Sport Lisboa e Benfica 2 Sporting CP 1
Sport Lisboa e Benfica v Sporting CP
November 12th, 2023
Estádio da Luz
Matchday 11
The Warm Up
The first Dérbi de Lisboa of the season as we travel to face off against city rivals Os Pombos or as they’re more formally known Sport Lisboa e Benfica. A reminder to non nationals to begin with that Lisboa appears in the name of one of the two clubs in this fixture and it’s not that of the green and white side of the city, so anyone using the words Sporting and the anglicised Lisbon in the same sentence, know this – you’re a fucking halfwit and come the revolution you shall be taken outside and shot at dawn. Just in case you didn’t also know Lionel Messi is named after Lionel Ritchie so if you're saying his name wrong too you're also getting shot at dawn. Oh and whilst we’re at it Internazionale and AC Milano play their football in the borough of San Siro, not at the San Siro. The correct name being the Stadio Giuseppe Meazza just in case you weren’t aware. So to add to my recent free lessons, you’ve now learned a little Greek mythology, basic Swedish and shit you really should know if you claim to be any sort of a football fan especially considering one of the examples given is the eight time winner of the Balloon D’Or and considered by many to be the greatest player of all time and yet too many people can’t get his fucking name right. Just because his nickname is pronounced’Leo doesn’t mean you say his name Leo-nel. Gahhhhhhh. Here’s Leonel Ritchie with his hit single Dancing on the Ceiling said no one ever. Do the fucking maths people if you still fall into that category…

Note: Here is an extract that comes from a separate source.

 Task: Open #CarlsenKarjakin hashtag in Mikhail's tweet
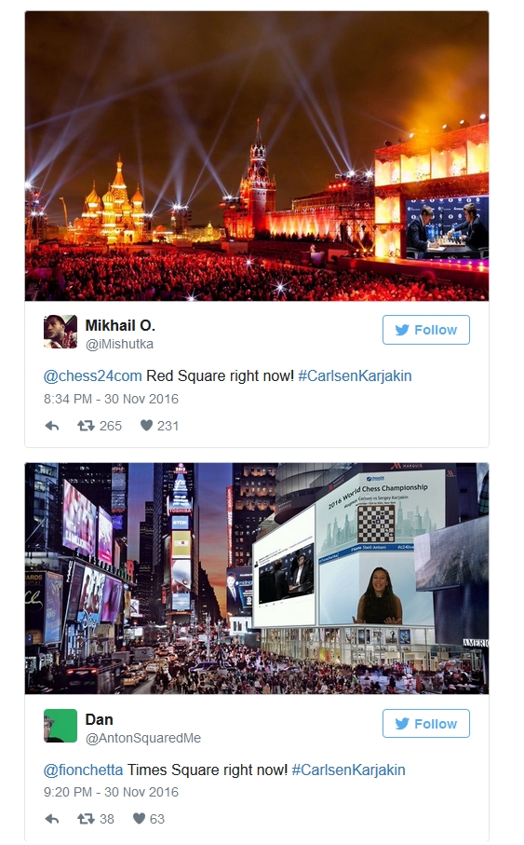pos(355,376)
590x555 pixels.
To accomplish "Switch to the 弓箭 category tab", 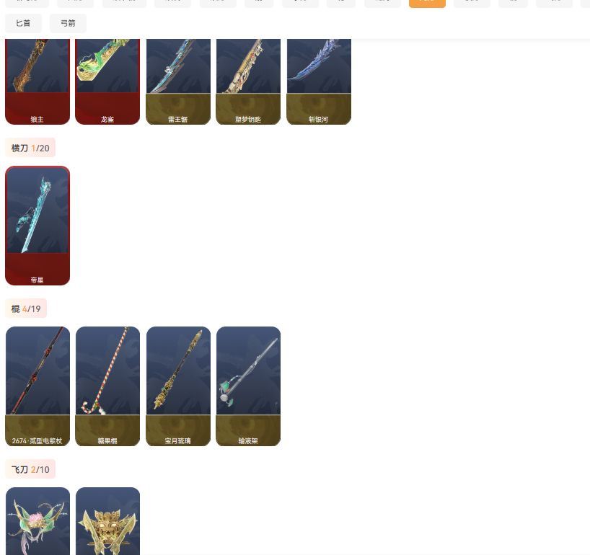I will (x=68, y=23).
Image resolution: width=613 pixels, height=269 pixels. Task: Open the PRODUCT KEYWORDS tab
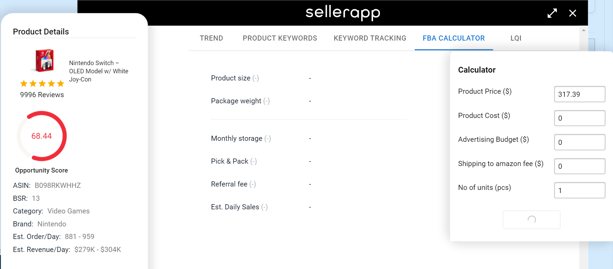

And breathe in 2,3,4 and out 2,3,4. So dérbi days – in summary, stressful affairs triggering odd reactions as we’ve seen above and that’s before a ball has been kicked. (Ahhhh see there was a point to it. Clever ramble huh). This is one of the two games that will test heart rates, patience levels and how much your arse can twitch when the assistant referee holds up a board indicating twelve minutes additional time more than any other during the season. A game only enjoyed by the fans of the winning side come the final whistle. You can't walk out of a ground on the losing side and proclaim 'well that was entertaining despite the loss.' No sir-e-Bob. You switch off your phone, you develop that pretend tickly cough before work on the Monday morning and tell your boss ‘I can’t come in I’m dying of lung cancer and my treatment might end the day after the next dérbi, but then again it might need another six months treatment if we also lose at home, I mean *cough if the treatment fails.’ You avoid having your haircut because despite the person doing it being genuinely lovely, they’re a member of the despised city rivals and quite frankly they can now do one and fuck off and you’ll by choice sport a bird’s nest on your head rather than be wound up by some idiot who also happens to be holding scissors and have you pinned in a chair so you’ve no choice but to listen to them bore on and wind you up.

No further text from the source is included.